Fix: Mamba2 norm_before_gate usage (#32686)

* mamba2 uses norm_before_gate=False * small nit * remove norm_before_gate flag and follow False path only
2025-07-24 14:58:56 +06:00 · 2024-08-20 19:47:34 +02:00 · 2024-08-20 19:47:34 +02:00 · c63a3d0f17
commit c63a3d0f17
parent 01c4fc455b
2 changed files with 1 additions and 6 deletions
--- a/src/transformers/models/mamba2/configuration_mamba2.py
+++ b/src/transformers/models/mamba2/configuration_mamba2.py
@ -83,8 +83,6 @@ class Mamba2Config(PretrainedConfig):
            Whether or not to rescale `out_proj` weights when initializing.
        use_cache (`bool`, *optional*, defaults to `True`):
            Whether or not the cache should be used.
-        norm_before_gate (`bool`, *optional*, defaults to `True`):
-            Option of cuda kernels -whether to normalize before the gate or not.
        rms_norm (`bool`, *optional*, defaults to `True`):
            Whether to use RMS norm or not.
        chunk_size (`int`, *optional*, defaults to 256):
@ -137,7 +135,6 @@ class Mamba2Config(PretrainedConfig):
        time_step_limit=(0.0, float("inf")),
        rescale_prenorm_residual=False,
        use_cache=True,
-        norm_before_gate=True,
        rms_norm=True,
        chunk_size=256,
        tie_word_embeddings=False,
@ -168,7 +165,6 @@ class Mamba2Config(PretrainedConfig):
        self.n_groups = n_groups
        self.num_heads = num_heads
        self.head_dim = head_dim
-        self.norm_before_gate = norm_before_gate
        self.rms_norm = rms_norm
        self.state_size = state_size
        self.chunk_size = chunk_size
--- a/src/transformers/models/mamba2/modeling_mamba2.py
+++ b/src/transformers/models/mamba2/modeling_mamba2.py
@ -208,7 +208,6 @@ class Mamba2Mixer(nn.Module):
        self.activation = config.hidden_act
        self.act = ACT2FN[config.hidden_act]
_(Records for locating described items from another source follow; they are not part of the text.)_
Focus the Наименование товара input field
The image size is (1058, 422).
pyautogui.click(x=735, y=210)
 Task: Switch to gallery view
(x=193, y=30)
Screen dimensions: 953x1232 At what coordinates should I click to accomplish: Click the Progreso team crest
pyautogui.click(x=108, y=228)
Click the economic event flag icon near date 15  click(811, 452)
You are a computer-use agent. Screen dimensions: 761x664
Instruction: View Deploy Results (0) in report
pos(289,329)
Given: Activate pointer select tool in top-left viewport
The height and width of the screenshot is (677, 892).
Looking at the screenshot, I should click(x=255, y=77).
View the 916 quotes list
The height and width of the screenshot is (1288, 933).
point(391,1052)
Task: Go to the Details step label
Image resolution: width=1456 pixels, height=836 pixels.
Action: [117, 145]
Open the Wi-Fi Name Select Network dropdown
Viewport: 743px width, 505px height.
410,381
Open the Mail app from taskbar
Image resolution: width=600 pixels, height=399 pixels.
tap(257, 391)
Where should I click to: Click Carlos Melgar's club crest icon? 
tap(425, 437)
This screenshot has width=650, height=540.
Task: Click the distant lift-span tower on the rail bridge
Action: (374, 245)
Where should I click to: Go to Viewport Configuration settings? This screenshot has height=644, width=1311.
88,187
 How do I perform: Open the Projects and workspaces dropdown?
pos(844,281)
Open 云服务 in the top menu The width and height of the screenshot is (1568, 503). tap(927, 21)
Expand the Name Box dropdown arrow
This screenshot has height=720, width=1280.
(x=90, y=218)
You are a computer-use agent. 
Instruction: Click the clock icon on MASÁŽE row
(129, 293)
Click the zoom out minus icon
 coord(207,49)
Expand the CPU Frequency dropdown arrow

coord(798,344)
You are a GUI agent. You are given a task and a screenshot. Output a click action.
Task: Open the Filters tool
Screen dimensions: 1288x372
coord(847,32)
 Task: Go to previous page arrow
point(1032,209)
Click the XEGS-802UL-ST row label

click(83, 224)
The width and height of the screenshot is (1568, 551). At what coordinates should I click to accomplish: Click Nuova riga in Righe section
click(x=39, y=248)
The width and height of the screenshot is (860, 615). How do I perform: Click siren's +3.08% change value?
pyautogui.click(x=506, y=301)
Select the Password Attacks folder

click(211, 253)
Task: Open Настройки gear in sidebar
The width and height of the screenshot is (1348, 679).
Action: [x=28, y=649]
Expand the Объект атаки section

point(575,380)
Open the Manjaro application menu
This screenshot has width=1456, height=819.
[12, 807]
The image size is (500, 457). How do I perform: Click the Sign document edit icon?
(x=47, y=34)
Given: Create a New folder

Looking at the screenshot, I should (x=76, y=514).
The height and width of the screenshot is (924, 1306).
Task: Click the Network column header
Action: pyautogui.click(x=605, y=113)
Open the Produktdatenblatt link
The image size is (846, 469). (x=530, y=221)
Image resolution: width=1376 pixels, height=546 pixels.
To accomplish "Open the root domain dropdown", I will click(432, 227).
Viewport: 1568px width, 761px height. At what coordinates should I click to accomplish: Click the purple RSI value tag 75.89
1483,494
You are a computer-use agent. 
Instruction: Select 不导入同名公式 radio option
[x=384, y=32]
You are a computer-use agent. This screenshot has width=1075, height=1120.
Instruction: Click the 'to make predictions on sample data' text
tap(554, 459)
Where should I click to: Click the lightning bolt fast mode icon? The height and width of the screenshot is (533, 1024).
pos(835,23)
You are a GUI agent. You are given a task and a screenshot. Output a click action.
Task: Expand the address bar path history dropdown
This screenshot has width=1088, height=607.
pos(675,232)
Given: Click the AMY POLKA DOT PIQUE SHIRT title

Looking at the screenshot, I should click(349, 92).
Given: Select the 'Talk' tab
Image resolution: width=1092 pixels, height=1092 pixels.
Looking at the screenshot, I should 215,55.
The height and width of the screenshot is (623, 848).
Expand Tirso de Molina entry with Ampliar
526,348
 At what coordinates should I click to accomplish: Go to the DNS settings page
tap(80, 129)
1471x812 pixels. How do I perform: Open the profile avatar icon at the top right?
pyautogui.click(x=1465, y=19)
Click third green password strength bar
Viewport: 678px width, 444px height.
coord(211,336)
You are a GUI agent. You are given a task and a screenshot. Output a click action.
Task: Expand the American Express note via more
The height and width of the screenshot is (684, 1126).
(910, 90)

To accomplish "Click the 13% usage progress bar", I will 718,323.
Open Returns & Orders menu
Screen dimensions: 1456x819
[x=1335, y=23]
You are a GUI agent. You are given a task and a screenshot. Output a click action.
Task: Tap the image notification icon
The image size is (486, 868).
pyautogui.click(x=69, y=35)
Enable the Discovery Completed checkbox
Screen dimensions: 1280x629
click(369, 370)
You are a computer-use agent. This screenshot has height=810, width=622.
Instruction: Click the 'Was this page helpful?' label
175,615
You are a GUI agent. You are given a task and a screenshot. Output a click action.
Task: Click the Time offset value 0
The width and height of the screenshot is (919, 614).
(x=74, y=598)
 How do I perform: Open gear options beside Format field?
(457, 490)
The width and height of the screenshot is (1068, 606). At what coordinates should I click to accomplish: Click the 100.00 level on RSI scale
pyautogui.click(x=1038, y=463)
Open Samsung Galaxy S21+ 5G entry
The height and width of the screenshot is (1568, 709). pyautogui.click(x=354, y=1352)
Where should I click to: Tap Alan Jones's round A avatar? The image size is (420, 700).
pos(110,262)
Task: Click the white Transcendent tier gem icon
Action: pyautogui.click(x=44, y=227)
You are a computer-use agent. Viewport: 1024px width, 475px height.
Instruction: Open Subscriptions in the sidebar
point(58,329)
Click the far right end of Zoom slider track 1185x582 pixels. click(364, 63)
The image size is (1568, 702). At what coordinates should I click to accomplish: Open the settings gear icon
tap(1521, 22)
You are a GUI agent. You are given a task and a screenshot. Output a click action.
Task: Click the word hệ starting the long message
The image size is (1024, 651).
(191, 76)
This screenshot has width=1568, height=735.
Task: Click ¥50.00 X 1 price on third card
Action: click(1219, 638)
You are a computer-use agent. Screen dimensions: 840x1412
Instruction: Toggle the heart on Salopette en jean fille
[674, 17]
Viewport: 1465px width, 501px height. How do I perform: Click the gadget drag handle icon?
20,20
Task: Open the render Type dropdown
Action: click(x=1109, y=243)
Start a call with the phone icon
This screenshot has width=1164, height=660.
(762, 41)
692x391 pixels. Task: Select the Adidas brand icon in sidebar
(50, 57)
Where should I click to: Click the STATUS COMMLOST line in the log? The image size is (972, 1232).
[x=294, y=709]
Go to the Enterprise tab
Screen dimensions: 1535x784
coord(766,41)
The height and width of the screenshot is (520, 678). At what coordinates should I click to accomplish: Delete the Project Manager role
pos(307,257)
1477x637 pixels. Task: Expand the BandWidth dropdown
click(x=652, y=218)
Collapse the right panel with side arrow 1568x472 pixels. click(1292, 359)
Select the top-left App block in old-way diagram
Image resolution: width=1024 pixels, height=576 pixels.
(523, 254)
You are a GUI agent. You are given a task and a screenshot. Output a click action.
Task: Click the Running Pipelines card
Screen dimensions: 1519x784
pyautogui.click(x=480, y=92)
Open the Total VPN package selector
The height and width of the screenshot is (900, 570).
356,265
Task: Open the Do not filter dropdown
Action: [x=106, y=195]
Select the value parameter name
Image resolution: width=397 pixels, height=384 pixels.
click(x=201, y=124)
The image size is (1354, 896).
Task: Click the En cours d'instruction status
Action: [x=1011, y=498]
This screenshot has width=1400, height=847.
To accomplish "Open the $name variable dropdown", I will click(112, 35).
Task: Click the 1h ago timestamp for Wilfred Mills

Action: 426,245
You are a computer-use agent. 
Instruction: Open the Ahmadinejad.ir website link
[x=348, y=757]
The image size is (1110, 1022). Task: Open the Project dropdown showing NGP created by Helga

-        self.norm_before_gate = config.norm_before_gate
        self.layer_norm_epsilon = config.layer_norm_epsilon
        self.rms_norm = config.rms_norm

@ -347,7 +346,7 @@ class Mamba2Mixer(nn.Module):
                    outproj_bias=self.out_proj.bias,
                    headdim=self.head_dim,
                    ngroups=self.n_groups,
-                    norm_before_gate=self.norm_before_gate,
+                    norm_before_gate=False,
                    return_final_states=True,
                    **dt_limit_kwargs,
                )